Lily’s story written by her mum Steph
Lily was diagnosed with Pachygyria on the 15th May 2015. Pachygyria is a rare brain disorder due to abnormal migration of nerve cells (neurons) in the developing brain and nervous system. Because of the Pachygyria Lily has a number of health conditions including Migrational Epilepsy, global development delay, Cerebral Palsy, feeding difficulties, behaviour difficulties, vision concerns, dysphagia & recurrent respiratory problems. At this point we were told Lily would never walk, talk or live past the age of 5 years old! I was then told Lily had Polymicrogyria too in a small part of her brain. Genetics told us Lily was only the 3rd person ever to be medically diagnosed with the exact same brain structure! Lily is now 7 years old and defying odds. Although her brain still functions at 18/24 months old, Lily can talk and uses Makaton to assist. Lily can also walk, however has constant swelling in the feet and legs causing pain and discomfort.
Lily is the happiest child you will ever meet and she lets nothing effect her! We’ve been in and out of hospitals for the majority of Lily’s life. Lily has recently had a Vagus Nerve Stimulation (VNS) to try and help control her Epilepsy although despite that, and along with four medications, the doctors have now said there’s less than 5% chance of Lilys Epilepsy being controlled. Not the news we wanted, but Lily is still here fighting and while she is, so are we!

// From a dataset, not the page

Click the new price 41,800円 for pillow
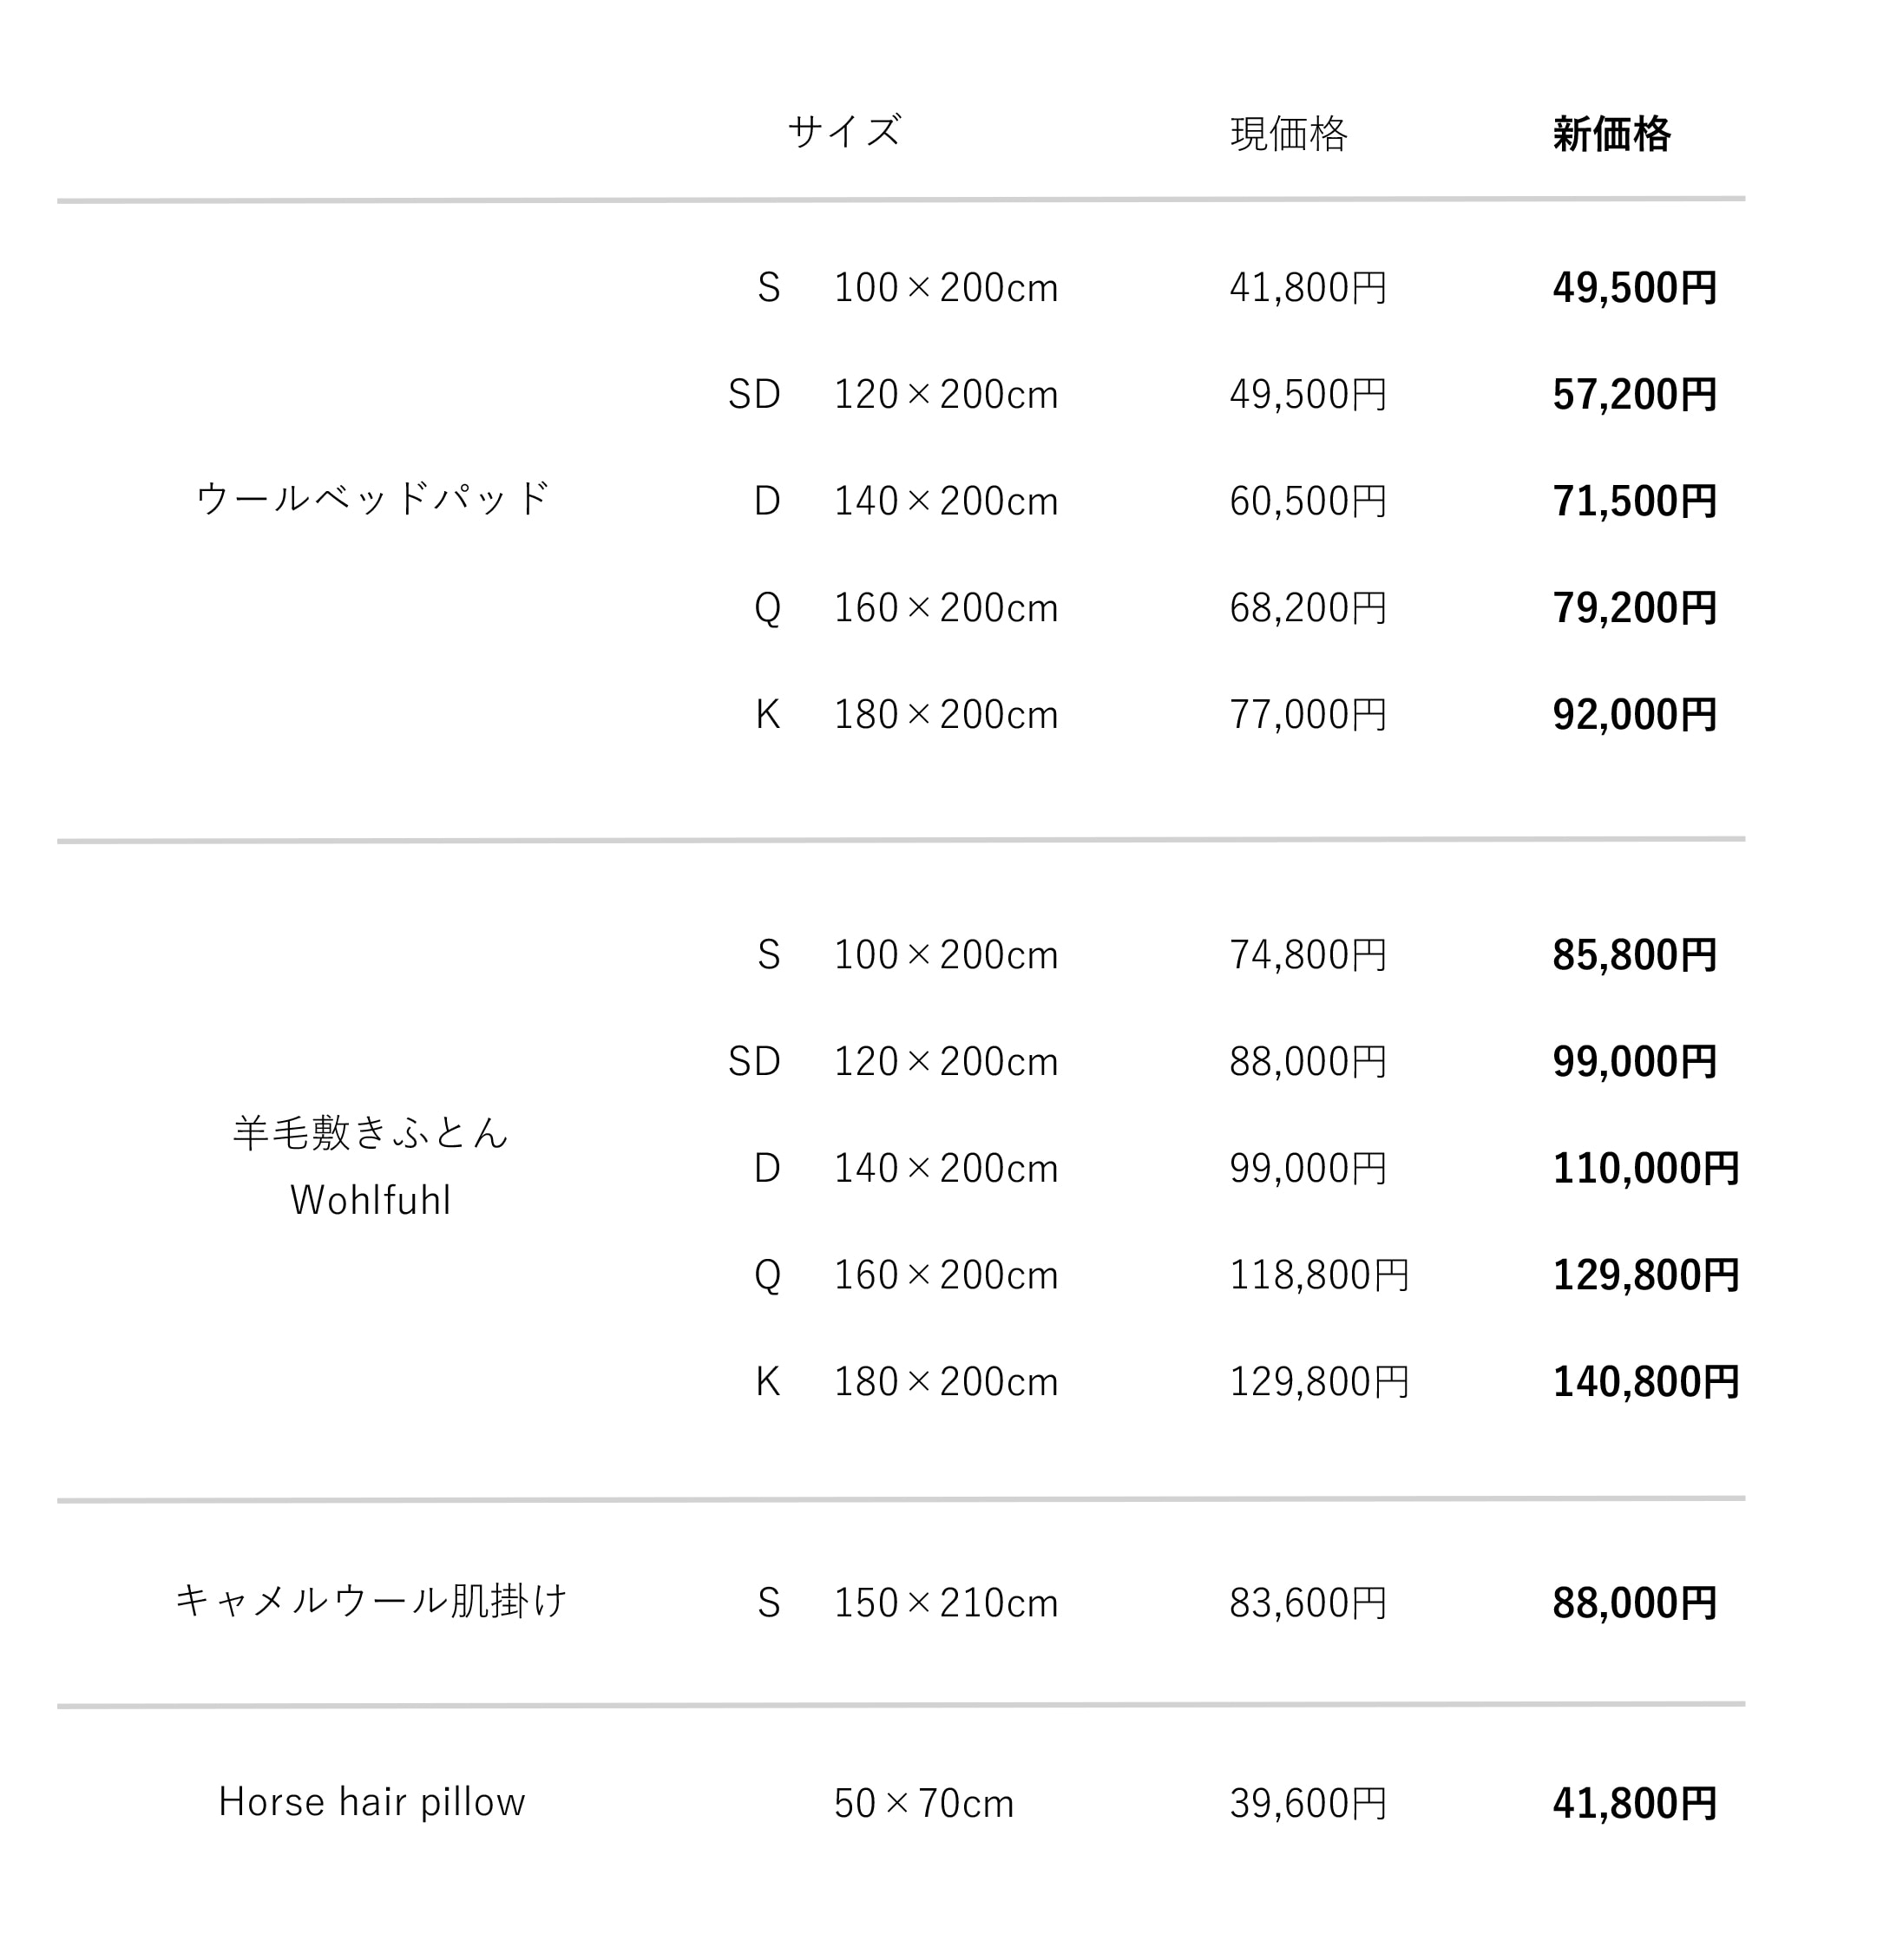The image size is (1890, 1960). tap(1634, 1804)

In February 2020, we were granted with the dream of a life time! A wish granting charity called Starlight made it possible for us to go to Give Kids the World village in Florida (GKTW). It was so nice to be able to go and not have to worry about hospitals/therapy’s and appointments for a while and just enjoy time together as a family! We visited Disney World, Universal Studios & Waterworld and had such an amazing time! Although nothing compared to GKTW! The volunteers were absolutely incredible with all of us!! Nothing was too much for them! There was nothing but smiles and happiness! Coming back was the sad part!
We are allowed to visit GKTW again as Alumni’s, however flights to Florida are not cheap! Having somewhere in the UK we could go to and just breath, would be absolutely incredible! For every family with children who have a life limiting conditions, a place for them to visit once in a life time will honestly impact them so much. The memories are ones to last a life time. And I hope many more families get to experience something like this!!